» What is expected
Repeat the records below exactly, beginning at the first line and finishing with the line that contains "Select the Ground".

Stored items
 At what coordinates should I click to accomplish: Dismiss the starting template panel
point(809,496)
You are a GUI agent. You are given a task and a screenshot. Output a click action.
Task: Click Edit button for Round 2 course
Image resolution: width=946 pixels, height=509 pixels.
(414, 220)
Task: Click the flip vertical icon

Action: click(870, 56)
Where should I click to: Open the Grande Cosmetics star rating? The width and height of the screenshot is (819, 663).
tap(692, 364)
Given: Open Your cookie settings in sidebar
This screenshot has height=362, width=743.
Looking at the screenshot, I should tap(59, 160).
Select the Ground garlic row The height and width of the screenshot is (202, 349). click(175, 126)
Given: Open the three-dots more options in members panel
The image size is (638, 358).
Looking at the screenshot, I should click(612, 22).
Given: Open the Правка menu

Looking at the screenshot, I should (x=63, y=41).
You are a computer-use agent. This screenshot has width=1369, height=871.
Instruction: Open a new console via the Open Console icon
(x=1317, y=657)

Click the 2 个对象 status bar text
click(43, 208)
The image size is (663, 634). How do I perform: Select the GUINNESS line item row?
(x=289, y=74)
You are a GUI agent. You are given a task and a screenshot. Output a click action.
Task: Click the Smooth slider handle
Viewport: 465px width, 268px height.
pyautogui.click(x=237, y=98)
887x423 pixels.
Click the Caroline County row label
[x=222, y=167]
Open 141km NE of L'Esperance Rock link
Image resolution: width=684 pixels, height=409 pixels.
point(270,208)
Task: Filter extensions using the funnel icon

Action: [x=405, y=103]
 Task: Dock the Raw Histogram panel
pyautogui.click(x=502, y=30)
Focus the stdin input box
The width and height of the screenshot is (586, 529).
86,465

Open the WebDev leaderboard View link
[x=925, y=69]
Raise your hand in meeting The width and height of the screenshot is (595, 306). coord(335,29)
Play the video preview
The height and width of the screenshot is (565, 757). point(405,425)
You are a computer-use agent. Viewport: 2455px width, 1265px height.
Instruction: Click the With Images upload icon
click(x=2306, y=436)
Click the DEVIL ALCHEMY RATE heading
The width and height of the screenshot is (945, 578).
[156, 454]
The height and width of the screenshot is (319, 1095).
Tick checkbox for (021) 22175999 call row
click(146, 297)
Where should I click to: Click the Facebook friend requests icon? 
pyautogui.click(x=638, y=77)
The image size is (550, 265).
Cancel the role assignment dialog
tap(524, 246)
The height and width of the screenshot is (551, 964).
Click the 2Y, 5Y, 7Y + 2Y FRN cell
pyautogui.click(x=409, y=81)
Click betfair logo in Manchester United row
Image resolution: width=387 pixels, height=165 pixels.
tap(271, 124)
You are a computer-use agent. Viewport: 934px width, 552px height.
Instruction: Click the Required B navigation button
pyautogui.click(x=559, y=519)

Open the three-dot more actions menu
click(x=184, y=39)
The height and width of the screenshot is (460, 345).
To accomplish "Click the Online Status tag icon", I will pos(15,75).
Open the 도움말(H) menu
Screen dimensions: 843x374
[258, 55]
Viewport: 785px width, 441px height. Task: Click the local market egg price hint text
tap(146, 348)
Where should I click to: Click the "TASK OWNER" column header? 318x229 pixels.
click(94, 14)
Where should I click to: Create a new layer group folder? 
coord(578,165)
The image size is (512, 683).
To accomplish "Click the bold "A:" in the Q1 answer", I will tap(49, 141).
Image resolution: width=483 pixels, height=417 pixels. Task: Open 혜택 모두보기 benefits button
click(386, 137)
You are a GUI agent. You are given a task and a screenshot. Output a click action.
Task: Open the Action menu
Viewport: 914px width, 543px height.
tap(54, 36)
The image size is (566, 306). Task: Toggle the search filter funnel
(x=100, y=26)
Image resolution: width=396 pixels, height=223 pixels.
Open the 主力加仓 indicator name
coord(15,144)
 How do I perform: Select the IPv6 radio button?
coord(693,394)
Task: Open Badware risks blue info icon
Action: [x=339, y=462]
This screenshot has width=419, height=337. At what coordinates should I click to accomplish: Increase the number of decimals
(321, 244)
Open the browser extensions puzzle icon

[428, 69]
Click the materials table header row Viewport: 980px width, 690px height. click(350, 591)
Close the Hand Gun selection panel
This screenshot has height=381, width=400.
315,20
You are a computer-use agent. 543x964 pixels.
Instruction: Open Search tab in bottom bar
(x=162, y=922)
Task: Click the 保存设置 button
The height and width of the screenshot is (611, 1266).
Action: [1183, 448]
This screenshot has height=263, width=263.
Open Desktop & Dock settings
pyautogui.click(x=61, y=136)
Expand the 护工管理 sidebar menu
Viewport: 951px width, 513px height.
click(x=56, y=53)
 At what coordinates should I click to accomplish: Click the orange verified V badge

» Result
 At what coordinates should I click to accomplish: Dismiss the starting template panel
point(809,496)
You are a GUI agent. You are given a task and a screenshot. Output a click action.
Task: Click Edit button for Round 2 course
Image resolution: width=946 pixels, height=509 pixels.
(414, 220)
Task: Click the flip vertical icon

Action: click(870, 56)
Where should I click to: Open the Grande Cosmetics star rating? The width and height of the screenshot is (819, 663).
tap(692, 364)
Given: Open Your cookie settings in sidebar
This screenshot has height=362, width=743.
Looking at the screenshot, I should tap(59, 160).
Select the Ground garlic row The height and width of the screenshot is (202, 349). click(175, 126)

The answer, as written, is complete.